# YOUR GOAL:
Update the data starting at the line that contains "Click the ALL-TIME PEAK label" and ending at the line that contains "tap(141, 65)": replace "Printer status icon" with "Printer status indicator" and leave everything else unchanged.

# RECORDS TO USE:
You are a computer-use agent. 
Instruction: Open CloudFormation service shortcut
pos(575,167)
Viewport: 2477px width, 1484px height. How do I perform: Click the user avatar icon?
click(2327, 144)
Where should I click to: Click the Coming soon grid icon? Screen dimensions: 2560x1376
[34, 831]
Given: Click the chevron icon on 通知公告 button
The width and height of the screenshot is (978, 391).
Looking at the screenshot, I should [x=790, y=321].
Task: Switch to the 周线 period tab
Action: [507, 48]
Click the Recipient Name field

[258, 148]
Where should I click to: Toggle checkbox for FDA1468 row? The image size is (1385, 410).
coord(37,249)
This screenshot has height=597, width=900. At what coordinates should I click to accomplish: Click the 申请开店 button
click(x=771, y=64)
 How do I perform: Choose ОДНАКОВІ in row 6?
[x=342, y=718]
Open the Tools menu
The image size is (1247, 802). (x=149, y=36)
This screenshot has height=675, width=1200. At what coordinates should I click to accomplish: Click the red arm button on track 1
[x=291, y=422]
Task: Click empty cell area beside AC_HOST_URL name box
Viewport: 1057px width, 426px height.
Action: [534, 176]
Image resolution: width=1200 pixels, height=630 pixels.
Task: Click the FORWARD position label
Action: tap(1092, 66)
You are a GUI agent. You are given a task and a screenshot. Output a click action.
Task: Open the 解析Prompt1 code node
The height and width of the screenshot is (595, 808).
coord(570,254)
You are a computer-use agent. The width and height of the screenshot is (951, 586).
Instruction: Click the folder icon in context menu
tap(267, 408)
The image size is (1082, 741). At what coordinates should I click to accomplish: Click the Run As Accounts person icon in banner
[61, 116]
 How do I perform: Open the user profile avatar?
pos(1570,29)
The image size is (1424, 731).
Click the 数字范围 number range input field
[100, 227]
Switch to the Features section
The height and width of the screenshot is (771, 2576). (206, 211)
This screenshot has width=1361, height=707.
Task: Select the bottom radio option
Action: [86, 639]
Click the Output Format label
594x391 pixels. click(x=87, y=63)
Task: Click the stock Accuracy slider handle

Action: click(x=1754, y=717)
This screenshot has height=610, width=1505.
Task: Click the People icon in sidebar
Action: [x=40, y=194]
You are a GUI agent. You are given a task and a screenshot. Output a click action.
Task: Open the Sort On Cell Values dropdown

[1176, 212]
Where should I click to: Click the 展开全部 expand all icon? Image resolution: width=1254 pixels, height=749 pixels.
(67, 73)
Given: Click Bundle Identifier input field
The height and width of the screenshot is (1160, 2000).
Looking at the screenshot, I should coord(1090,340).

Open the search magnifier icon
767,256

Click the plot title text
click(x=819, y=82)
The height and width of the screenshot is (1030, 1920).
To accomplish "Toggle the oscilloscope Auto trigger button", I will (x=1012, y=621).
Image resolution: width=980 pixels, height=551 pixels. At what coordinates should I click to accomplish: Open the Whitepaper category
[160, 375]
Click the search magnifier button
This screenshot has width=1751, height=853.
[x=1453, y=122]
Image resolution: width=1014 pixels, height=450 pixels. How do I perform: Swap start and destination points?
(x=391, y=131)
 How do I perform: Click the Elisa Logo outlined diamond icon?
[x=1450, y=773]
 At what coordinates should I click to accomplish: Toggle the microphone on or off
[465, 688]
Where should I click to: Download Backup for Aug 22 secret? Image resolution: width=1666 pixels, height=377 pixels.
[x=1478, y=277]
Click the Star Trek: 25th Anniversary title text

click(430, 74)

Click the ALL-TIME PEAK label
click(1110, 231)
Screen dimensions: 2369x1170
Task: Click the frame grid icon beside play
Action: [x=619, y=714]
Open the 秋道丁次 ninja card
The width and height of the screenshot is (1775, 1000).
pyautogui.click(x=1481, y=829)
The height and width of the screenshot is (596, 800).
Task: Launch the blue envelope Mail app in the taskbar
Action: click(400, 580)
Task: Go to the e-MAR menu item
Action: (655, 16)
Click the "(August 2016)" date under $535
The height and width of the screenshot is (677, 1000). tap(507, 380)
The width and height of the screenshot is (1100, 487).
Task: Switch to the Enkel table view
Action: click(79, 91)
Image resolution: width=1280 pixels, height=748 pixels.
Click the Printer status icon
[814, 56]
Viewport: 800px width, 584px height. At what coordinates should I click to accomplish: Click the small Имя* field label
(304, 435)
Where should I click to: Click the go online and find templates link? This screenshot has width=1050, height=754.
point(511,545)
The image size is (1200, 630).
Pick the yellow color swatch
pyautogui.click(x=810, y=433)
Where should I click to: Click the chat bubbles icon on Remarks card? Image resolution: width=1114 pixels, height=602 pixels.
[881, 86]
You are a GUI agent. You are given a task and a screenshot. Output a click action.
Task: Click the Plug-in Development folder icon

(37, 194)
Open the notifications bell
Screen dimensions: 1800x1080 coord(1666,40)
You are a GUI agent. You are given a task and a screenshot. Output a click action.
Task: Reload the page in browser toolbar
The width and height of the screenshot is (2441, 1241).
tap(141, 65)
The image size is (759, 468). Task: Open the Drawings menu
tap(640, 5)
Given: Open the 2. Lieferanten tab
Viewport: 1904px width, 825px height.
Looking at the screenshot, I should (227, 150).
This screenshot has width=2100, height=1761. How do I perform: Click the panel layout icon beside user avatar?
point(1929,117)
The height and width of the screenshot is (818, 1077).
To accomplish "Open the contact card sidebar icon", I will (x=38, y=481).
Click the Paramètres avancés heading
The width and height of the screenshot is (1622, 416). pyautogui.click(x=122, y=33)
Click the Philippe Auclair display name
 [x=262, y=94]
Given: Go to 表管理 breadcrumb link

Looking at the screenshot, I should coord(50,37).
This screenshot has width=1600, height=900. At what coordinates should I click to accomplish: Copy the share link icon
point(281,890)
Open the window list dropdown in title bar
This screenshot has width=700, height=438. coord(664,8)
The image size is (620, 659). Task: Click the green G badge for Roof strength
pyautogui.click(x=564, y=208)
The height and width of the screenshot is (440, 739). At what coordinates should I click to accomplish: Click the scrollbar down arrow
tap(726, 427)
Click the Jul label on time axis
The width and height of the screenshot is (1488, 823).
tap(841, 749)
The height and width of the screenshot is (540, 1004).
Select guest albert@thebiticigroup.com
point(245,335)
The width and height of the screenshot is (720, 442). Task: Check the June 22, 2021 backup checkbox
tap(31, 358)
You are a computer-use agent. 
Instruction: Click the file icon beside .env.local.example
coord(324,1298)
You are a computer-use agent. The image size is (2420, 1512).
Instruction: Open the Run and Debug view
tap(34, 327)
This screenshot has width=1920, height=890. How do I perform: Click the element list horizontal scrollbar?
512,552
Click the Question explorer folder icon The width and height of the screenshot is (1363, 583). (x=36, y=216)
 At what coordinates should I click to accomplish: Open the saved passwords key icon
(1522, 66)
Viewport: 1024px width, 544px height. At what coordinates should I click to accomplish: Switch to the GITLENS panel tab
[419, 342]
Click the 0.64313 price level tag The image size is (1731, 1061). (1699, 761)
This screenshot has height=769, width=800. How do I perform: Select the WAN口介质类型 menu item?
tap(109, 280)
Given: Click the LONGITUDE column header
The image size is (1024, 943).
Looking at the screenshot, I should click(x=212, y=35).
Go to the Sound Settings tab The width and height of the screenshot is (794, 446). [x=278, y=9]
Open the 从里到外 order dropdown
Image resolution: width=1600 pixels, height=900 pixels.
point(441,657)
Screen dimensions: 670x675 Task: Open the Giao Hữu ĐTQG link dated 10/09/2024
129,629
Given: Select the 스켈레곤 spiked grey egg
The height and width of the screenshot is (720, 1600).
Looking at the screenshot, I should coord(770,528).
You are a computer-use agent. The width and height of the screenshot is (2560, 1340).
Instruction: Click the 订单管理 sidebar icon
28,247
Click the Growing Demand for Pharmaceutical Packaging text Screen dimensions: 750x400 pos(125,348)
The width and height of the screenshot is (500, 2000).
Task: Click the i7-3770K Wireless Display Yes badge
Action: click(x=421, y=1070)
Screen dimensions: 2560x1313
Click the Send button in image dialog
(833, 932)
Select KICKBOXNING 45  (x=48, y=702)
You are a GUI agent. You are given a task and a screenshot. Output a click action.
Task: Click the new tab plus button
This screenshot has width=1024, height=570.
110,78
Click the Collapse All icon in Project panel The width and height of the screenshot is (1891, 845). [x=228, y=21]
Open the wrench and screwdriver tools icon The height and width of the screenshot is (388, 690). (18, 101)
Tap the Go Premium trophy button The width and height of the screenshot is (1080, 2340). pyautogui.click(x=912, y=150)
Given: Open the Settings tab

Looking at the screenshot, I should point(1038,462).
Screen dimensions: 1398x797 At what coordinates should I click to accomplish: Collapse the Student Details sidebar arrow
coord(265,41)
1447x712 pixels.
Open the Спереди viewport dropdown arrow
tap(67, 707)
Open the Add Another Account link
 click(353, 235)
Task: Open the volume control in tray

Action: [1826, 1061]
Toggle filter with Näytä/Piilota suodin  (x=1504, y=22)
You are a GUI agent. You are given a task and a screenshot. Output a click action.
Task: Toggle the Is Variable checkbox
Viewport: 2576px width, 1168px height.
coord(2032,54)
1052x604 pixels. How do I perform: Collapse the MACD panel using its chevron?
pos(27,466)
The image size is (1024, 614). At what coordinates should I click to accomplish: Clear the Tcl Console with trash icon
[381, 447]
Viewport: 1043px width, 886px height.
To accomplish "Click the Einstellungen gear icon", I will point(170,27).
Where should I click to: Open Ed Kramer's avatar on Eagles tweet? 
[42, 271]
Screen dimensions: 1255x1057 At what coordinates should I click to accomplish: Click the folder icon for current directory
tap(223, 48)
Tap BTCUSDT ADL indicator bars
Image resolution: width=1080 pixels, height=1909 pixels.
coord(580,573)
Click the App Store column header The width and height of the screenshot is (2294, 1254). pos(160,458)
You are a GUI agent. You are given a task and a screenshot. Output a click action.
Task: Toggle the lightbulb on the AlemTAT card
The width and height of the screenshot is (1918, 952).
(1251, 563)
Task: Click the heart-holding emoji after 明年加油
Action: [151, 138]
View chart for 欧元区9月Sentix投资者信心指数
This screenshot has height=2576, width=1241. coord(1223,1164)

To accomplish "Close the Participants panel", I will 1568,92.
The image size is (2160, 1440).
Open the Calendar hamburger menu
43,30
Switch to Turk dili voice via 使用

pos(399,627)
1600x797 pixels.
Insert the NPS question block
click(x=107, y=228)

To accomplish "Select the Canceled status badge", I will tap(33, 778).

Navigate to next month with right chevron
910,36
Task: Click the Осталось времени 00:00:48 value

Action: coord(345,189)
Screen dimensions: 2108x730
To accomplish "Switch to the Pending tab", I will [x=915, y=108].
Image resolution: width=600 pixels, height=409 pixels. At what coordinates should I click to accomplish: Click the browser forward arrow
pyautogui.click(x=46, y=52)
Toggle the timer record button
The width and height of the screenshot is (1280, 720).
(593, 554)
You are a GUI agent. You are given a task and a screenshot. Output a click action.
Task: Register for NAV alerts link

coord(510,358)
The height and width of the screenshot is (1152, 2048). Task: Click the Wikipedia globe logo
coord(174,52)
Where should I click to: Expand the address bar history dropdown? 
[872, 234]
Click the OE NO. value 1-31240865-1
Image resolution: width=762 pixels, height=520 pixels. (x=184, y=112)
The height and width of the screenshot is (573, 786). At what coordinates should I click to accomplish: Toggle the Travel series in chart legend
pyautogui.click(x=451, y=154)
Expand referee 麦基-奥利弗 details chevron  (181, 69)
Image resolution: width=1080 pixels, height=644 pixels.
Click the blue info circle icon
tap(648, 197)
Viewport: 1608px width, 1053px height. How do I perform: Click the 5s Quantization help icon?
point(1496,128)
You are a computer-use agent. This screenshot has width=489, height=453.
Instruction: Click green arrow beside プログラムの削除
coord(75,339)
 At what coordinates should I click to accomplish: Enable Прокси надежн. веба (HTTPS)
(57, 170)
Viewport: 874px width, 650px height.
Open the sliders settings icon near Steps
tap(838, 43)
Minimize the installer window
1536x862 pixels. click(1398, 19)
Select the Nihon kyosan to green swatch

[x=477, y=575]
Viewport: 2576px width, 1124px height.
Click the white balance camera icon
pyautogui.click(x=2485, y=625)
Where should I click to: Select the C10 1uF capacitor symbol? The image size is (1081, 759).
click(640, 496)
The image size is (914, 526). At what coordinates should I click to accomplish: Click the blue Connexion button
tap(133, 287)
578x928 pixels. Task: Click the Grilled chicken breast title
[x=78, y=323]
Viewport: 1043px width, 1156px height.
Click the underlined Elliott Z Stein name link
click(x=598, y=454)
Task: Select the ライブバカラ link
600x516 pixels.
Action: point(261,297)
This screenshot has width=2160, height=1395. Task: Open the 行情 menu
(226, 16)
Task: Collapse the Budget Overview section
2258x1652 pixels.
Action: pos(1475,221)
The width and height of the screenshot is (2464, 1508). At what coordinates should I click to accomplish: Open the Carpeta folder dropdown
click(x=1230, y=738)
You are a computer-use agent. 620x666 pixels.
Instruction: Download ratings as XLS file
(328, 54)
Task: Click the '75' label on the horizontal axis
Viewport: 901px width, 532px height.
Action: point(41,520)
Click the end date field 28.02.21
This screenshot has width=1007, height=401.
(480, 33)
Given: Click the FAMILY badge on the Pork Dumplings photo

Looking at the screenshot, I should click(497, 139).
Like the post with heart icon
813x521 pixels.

# SOLUTION TO THE EXERCISE:
Click the ALL-TIME PEAK label
click(1110, 231)
Screen dimensions: 2369x1170
Task: Click the frame grid icon beside play
Action: [x=619, y=714]
Open the 秋道丁次 ninja card
The width and height of the screenshot is (1775, 1000).
pyautogui.click(x=1481, y=829)
The height and width of the screenshot is (596, 800).
Task: Launch the blue envelope Mail app in the taskbar
Action: click(400, 580)
Task: Go to the e-MAR menu item
Action: (655, 16)
Click the "(August 2016)" date under $535
The height and width of the screenshot is (677, 1000). tap(507, 380)
The width and height of the screenshot is (1100, 487).
Task: Switch to the Enkel table view
Action: click(79, 91)
Image resolution: width=1280 pixels, height=748 pixels.
Click the Printer status indicator
[814, 56]
Viewport: 800px width, 584px height. At what coordinates should I click to accomplish: Click the small Имя* field label
(304, 435)
Where should I click to: Click the go online and find templates link? This screenshot has width=1050, height=754.
point(511,545)
The image size is (1200, 630).
Pick the yellow color swatch
pyautogui.click(x=810, y=433)
Where should I click to: Click the chat bubbles icon on Remarks card? Image resolution: width=1114 pixels, height=602 pixels.
[881, 86]
You are a GUI agent. You are given a task and a screenshot. Output a click action.
Task: Click the Plug-in Development folder icon

(37, 194)
Open the notifications bell
Screen dimensions: 1800x1080 coord(1666,40)
You are a GUI agent. You are given a task and a screenshot. Output a click action.
Task: Reload the page in browser toolbar
The width and height of the screenshot is (2441, 1241).
tap(141, 65)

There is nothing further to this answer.